== About this exercise ==
If pictures appear, leave them out, and return exactly the lines from the one holding "Viewport: 400px width, 400px height." through the last line of the listing below.
+---+
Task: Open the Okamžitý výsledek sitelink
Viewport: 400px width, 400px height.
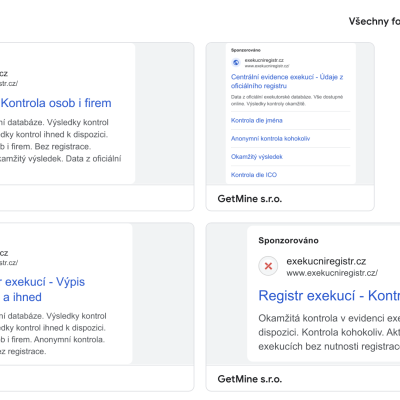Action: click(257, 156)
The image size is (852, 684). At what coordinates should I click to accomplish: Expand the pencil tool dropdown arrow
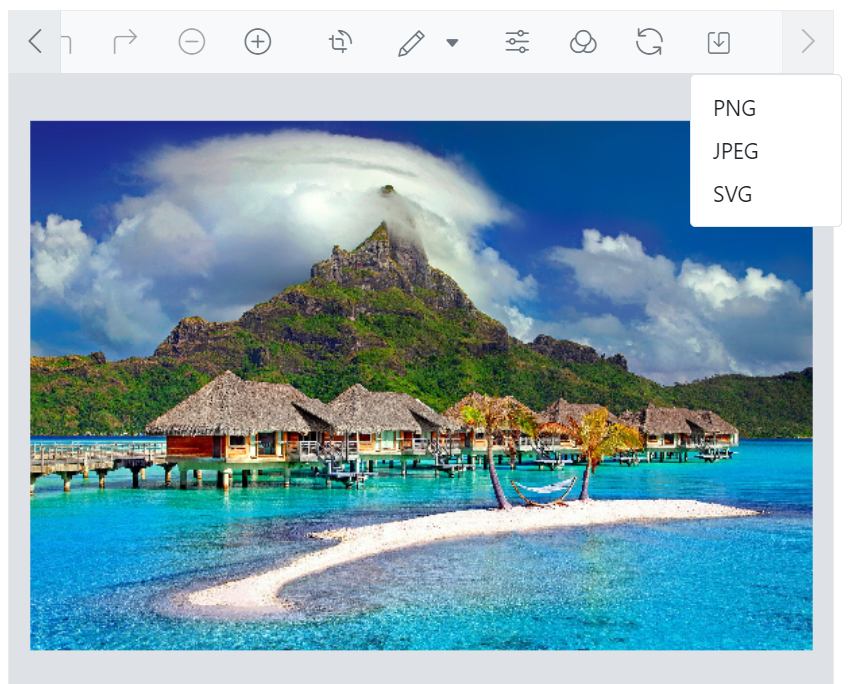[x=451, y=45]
+---+
== Solution for this problem ==
Viewport: 400px width, 400px height.
Action: click(257, 156)
The image size is (852, 684). At what coordinates should I click to accomplish: Expand the pencil tool dropdown arrow
[x=451, y=45]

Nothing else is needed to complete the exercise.